Every record below must be set down again exactly as given.

------ DATA SUPPLIED

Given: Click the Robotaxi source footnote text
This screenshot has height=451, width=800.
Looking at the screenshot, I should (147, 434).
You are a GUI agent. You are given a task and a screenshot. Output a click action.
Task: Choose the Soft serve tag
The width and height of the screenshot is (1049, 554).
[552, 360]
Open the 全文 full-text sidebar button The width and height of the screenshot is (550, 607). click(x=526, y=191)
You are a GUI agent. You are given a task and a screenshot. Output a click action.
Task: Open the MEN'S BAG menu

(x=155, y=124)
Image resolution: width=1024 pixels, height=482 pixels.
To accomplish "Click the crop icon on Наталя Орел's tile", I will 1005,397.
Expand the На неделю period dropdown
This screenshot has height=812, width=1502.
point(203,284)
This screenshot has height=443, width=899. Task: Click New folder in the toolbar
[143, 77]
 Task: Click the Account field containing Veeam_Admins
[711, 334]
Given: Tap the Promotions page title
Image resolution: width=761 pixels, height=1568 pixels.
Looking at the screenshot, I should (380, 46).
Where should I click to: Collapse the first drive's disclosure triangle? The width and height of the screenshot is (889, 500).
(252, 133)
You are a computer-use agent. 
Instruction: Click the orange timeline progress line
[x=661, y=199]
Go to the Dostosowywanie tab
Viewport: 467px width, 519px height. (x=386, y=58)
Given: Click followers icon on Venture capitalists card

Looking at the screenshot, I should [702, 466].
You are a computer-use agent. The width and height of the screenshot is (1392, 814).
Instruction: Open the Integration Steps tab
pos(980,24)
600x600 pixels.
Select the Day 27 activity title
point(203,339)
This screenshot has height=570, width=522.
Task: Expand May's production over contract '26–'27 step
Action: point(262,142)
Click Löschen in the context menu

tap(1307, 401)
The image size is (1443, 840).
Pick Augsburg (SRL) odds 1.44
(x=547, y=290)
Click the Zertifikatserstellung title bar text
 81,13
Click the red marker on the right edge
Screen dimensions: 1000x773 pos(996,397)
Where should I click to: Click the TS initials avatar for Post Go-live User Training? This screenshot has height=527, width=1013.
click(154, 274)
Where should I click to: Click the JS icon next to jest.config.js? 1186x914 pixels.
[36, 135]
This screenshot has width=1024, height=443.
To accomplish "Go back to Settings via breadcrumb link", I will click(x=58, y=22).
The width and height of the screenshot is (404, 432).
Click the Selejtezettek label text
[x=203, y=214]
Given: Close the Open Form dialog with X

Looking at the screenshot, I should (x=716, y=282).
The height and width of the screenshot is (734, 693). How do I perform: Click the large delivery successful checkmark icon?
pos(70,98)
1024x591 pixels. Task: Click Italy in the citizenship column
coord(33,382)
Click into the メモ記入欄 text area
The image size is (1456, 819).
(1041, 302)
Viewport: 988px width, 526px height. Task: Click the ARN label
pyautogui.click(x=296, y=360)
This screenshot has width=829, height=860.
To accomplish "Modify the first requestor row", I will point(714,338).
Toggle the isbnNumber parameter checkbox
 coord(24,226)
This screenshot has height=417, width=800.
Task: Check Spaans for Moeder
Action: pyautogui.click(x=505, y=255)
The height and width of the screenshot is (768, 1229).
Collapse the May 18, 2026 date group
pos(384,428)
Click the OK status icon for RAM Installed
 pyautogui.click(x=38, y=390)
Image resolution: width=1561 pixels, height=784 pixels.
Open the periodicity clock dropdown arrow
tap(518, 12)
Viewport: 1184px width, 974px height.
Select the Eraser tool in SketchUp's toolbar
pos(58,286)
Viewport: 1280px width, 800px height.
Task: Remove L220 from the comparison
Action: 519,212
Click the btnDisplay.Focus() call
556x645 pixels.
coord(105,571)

------------

SOLUTION:
Given: Click the Robotaxi source footnote text
This screenshot has height=451, width=800.
Looking at the screenshot, I should (147, 434).
You are a GUI agent. You are given a task and a screenshot. Output a click action.
Task: Choose the Soft serve tag
The width and height of the screenshot is (1049, 554).
[552, 360]
Open the 全文 full-text sidebar button The width and height of the screenshot is (550, 607). click(x=526, y=191)
You are a GUI agent. You are given a task and a screenshot. Output a click action.
Task: Open the MEN'S BAG menu

(x=155, y=124)
Image resolution: width=1024 pixels, height=482 pixels.
To accomplish "Click the crop icon on Наталя Орел's tile", I will 1005,397.
Expand the На неделю period dropdown
This screenshot has height=812, width=1502.
point(203,284)
This screenshot has height=443, width=899. Task: Click New folder in the toolbar
[143, 77]
 Task: Click the Account field containing Veeam_Admins
[711, 334]
Given: Tap the Promotions page title
Image resolution: width=761 pixels, height=1568 pixels.
Looking at the screenshot, I should (380, 46).
Where should I click to: Collapse the first drive's disclosure triangle? The width and height of the screenshot is (889, 500).
(252, 133)
You are a computer-use agent. 
Instruction: Click the orange timeline progress line
[x=661, y=199]
Go to the Dostosowywanie tab
Viewport: 467px width, 519px height. (x=386, y=58)
Given: Click followers icon on Venture capitalists card

Looking at the screenshot, I should [702, 466].
You are a computer-use agent. The width and height of the screenshot is (1392, 814).
Instruction: Open the Integration Steps tab
pos(980,24)
600x600 pixels.
Select the Day 27 activity title
point(203,339)
This screenshot has height=570, width=522.
Task: Expand May's production over contract '26–'27 step
Action: point(262,142)
Click Löschen in the context menu

tap(1307, 401)
The image size is (1443, 840).
Pick Augsburg (SRL) odds 1.44
(x=547, y=290)
Click the Zertifikatserstellung title bar text
 81,13
Click the red marker on the right edge
Screen dimensions: 1000x773 pos(996,397)
Where should I click to: Click the TS initials avatar for Post Go-live User Training? This screenshot has height=527, width=1013.
click(154, 274)
Where should I click to: Click the JS icon next to jest.config.js? 1186x914 pixels.
[36, 135]
This screenshot has width=1024, height=443.
To accomplish "Go back to Settings via breadcrumb link", I will click(x=58, y=22).
The width and height of the screenshot is (404, 432).
Click the Selejtezettek label text
[x=203, y=214]
Given: Close the Open Form dialog with X

Looking at the screenshot, I should (x=716, y=282).
The height and width of the screenshot is (734, 693). How do I perform: Click the large delivery successful checkmark icon?
pos(70,98)
1024x591 pixels. Task: Click Italy in the citizenship column
coord(33,382)
Click into the メモ記入欄 text area
The image size is (1456, 819).
(1041, 302)
Viewport: 988px width, 526px height. Task: Click the ARN label
pyautogui.click(x=296, y=360)
This screenshot has width=829, height=860.
To accomplish "Modify the first requestor row", I will point(714,338).
Toggle the isbnNumber parameter checkbox
 coord(24,226)
This screenshot has height=417, width=800.
Task: Check Spaans for Moeder
Action: pyautogui.click(x=505, y=255)
The height and width of the screenshot is (768, 1229).
Collapse the May 18, 2026 date group
pos(384,428)
Click the OK status icon for RAM Installed
 pyautogui.click(x=38, y=390)
Image resolution: width=1561 pixels, height=784 pixels.
Open the periodicity clock dropdown arrow
tap(518, 12)
Viewport: 1184px width, 974px height.
Select the Eraser tool in SketchUp's toolbar
pos(58,286)
Viewport: 1280px width, 800px height.
Task: Remove L220 from the comparison
Action: 519,212
Click the btnDisplay.Focus() call
556x645 pixels.
coord(105,571)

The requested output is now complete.